(Given text Opens)

Many patients anecdotally will use cold or heat as a treatment for acute migraine pain; however, the topical use of temperature has not been well studied for this purpose. Cold stimulus has, importantly, been known to be a trigger of migraine as well as other headache disorders classified in the International Classification of Headache Disorders, third edition (ICHD-3), including external cold stimulus headache and "brain freeze" or internal cold stimulus headache. Hsu and colleagues produced a meta-analysis and systematic review on the use of cold for acute treatment of migraine.

 

Six studies were found to be eligible for this review. The cold stimulus could be placed anywhere on the head, and the studies could have considered its use for any migraine-associated symptom. This includes headache, eye pain, nausea, or vomiting. The interventions used cold somewhat differently, including as ice packing, cooling compression, soaking, and as a rinse. Both randomized and nonrandomized trials were included in the systematic review; however, only randomized controlled trials were used for the meta-analysis.

 

The primary outcome evaluated by the authors was pain intensity; secondary outcomes were duration of migraine pain as well as associated symptoms (eg, nausea, vomiting). The meta-analysis revealed that cold interventions reduce migraine pain by 3.21 points on an analog scale, and this was found to be effective within 30 minutes. At 1-2 hours after the intervention, the effect was not seen to be significant. At 24 hours, the effect of cold intervention was marginal. Cold was not seen to significantly reduce nausea or vomiting at 2 hours after intervention.

 

Although cold treatments are commonly used by patients, there appears to be benefit only early in the onset of a migraine attack. Headache specialists typically recommend early treatment with a migraine-specific acute medication; however, the medication may take minutes to hours before taking effect. Cold can be recommended to patients during that intervening period, and it may help until the time that their acute medications take effect.

 

Chronic refractory migraine remains one of the most debilitating neurologic disorders and is a challenge even for the best trained neurologist or headache specialist. There are few headache centers with inpatient headache units around the United States, and those that remain use treatments that most neurologists are not familiar with. Schwenk and colleagues retrospectively reviewed the data of a major academic headache center and revealed impressive outcomes in this very difficult-to-treat population.

(Given text Closes)
(Data records Opens)

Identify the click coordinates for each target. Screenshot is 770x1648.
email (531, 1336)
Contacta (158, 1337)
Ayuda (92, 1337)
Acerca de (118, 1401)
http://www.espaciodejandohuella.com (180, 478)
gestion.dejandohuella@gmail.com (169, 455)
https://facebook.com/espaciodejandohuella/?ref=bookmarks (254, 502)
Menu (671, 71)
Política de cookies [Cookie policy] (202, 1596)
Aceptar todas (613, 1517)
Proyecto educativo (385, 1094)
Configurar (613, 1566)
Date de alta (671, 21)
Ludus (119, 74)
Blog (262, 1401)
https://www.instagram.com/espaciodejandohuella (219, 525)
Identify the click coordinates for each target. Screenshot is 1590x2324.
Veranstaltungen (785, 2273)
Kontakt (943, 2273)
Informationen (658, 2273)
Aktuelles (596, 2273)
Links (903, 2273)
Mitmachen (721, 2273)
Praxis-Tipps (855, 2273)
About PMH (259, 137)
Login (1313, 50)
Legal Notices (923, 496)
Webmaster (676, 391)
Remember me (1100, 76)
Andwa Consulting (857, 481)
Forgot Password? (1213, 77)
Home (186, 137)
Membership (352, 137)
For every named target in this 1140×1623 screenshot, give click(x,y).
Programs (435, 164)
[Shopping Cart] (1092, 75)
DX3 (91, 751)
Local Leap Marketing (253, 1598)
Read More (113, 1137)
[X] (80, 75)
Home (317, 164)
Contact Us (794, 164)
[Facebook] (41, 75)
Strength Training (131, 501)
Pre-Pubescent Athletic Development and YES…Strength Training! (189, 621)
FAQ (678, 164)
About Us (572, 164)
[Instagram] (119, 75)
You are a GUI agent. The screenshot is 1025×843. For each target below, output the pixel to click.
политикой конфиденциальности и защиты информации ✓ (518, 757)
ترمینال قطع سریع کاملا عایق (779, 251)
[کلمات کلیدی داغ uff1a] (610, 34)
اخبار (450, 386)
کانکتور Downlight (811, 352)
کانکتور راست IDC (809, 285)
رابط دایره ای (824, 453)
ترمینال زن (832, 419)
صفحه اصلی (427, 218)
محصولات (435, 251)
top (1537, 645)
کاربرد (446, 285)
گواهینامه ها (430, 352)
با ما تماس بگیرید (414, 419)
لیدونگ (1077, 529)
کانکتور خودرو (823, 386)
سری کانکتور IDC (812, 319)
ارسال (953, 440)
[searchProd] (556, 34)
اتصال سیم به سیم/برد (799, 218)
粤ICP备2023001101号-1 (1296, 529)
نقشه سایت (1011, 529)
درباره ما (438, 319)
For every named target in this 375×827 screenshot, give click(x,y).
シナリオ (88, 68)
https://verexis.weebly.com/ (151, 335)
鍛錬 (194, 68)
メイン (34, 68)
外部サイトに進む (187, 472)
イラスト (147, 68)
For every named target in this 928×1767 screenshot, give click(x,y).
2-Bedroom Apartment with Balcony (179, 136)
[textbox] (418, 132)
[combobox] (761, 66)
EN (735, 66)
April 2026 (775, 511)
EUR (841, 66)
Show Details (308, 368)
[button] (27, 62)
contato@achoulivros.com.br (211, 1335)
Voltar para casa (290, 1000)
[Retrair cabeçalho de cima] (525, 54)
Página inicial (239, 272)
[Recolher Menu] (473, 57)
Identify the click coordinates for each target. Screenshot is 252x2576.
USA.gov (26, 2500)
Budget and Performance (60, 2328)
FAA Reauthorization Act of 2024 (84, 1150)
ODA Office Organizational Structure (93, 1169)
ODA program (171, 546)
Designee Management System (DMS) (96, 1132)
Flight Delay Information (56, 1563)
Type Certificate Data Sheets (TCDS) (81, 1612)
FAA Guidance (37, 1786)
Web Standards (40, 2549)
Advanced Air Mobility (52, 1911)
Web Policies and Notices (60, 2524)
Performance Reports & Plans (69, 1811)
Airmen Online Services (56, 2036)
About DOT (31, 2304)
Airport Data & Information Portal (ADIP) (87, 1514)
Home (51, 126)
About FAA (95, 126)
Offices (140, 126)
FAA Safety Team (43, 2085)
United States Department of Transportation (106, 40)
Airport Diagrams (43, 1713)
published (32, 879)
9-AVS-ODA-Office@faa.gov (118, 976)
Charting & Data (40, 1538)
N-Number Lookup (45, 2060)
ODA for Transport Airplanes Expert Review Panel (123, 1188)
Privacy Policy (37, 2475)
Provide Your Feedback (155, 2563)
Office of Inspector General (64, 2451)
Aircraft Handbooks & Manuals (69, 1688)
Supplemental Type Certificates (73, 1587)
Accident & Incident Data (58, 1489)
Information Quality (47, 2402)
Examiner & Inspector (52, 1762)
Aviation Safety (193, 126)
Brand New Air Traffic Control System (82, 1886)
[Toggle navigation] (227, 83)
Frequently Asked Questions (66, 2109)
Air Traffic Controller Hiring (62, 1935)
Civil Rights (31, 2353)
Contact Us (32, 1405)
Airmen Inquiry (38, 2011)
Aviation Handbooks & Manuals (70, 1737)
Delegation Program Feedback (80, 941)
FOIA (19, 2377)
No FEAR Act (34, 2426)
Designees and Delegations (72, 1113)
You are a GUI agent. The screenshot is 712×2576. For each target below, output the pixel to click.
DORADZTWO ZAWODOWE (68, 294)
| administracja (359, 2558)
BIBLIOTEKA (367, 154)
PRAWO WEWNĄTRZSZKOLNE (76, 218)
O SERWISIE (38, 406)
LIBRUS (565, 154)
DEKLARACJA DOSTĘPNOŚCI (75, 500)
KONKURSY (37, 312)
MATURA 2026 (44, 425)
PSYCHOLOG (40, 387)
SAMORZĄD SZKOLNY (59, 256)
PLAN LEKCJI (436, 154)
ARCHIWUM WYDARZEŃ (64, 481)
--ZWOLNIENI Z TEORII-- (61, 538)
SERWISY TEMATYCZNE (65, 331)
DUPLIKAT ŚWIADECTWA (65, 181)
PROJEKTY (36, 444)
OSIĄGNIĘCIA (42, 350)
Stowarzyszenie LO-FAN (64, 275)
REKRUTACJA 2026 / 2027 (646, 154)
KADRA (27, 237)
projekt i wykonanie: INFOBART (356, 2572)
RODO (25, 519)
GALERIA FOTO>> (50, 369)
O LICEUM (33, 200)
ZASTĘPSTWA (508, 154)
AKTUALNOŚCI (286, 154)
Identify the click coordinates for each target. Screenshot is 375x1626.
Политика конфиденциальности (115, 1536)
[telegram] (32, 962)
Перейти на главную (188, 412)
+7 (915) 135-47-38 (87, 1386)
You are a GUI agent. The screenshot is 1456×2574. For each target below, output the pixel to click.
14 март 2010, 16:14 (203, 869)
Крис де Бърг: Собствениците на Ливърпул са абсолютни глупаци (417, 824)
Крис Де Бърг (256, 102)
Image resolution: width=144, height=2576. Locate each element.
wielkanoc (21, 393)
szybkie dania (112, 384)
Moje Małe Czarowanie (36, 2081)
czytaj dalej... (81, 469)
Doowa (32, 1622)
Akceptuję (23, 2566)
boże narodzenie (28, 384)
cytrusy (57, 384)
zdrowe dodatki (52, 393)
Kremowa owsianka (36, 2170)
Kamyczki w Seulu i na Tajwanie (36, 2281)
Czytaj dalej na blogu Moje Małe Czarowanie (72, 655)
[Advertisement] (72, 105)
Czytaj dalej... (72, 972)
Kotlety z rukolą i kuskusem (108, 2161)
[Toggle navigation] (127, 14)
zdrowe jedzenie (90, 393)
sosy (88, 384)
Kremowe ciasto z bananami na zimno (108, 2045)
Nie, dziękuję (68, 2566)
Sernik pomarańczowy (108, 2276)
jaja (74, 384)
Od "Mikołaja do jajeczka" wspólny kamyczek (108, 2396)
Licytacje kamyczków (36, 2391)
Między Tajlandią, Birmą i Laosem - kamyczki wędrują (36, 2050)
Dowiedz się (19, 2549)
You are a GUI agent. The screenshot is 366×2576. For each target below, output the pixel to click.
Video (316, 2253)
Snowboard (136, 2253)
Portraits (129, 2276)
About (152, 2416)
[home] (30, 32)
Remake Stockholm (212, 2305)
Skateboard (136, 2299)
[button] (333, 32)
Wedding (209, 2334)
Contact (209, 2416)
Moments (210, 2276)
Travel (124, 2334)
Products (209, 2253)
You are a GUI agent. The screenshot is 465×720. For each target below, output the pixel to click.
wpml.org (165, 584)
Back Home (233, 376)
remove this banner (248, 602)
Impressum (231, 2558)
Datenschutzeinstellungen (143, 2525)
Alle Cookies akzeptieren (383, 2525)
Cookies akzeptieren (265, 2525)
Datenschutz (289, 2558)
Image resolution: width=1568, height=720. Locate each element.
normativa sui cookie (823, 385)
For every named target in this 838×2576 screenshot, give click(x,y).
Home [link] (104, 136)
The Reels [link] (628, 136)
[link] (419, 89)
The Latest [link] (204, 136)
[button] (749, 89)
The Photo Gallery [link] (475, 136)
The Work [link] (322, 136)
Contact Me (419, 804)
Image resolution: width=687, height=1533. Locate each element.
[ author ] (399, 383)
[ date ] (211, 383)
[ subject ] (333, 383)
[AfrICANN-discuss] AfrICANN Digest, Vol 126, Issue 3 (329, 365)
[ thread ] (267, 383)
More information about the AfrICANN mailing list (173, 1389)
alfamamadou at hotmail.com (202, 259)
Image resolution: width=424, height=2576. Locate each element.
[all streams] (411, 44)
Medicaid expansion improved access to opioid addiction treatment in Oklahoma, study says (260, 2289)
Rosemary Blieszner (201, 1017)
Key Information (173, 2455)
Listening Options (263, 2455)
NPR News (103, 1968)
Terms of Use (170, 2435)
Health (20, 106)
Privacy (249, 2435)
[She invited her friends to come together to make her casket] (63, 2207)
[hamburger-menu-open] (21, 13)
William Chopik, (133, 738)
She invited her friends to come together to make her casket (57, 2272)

(Data records Closes)

• Questions:
A: Rewrite the stretch of the migraine text from "The primary outcome" through "hours after intervention.", and swap "pain intensity" for "pain severity".
B: Resume the migraine text from the point where it stops.

• Answers to the tasks:
A:
The primary outcome evaluated by the authors was pain severity; secondary outcomes were duration of migraine pain as well as associated symptoms (eg, nausea, vomiting). The meta-analysis revealed that cold interventions reduce migraine pain by 3.21 points on an analog scale, and this was found to be effective within 30 minutes. At 1-2 hours after the intervention, the effect was not seen to be significant. At 24 hours, the effect of cold intervention was marginal. Cold was not seen to significantly reduce nausea or vomiting at 2 hours after intervention.

B:
 

This study reviewed the outcomes of 609 consecutive patients admitted to the Thomas Jefferson University inpatient headache unit from 2017 to 2021. These patients all received continuous lidocaine infusions that were titrated according to an internal protocol that balanced daily plasma lidocaine levels, tolerability, and pain relief. Hospital discharge occurred when patients were pain-free for 12-24 hours or had a minimal response after 5 days of treatment. All patients had at least eight severe headaches per month for at least 6 consecutive months and had tried one to seven preventive medications, with the result of either intolerance or ineffectiveness.

 

The primary outcome was change from baseline to discharge pain level. Patients were admitted with an average score of 7.0 of 10 on admission and were discharged at a score of 1.0 of 10. Secondary outcomes were average pain at post-discharge appointment vs baseline (5.5 vs 7.0), number of monthly headache days at post-discharge appointment (22.5 vs 26.8), and current and average pain levels at the post-discharge appointment, which were both significantly lower as well. The most common adverse effect was nausea; others noted were cardiovascular changes, hallucinations or nightmares, sedation, anxiety, and chest pain.

 

This is an important retrospective on the effectiveness of an inpatient lidocaine protocol for refractory chronic migraine. When considering this population, especially if multiple lines of preventive and acute medications are not effective, referral to an academic inpatient headache center should definitely be considered. This patient population does not respond effectively to most treatment modalities, and this is cause to give them hope.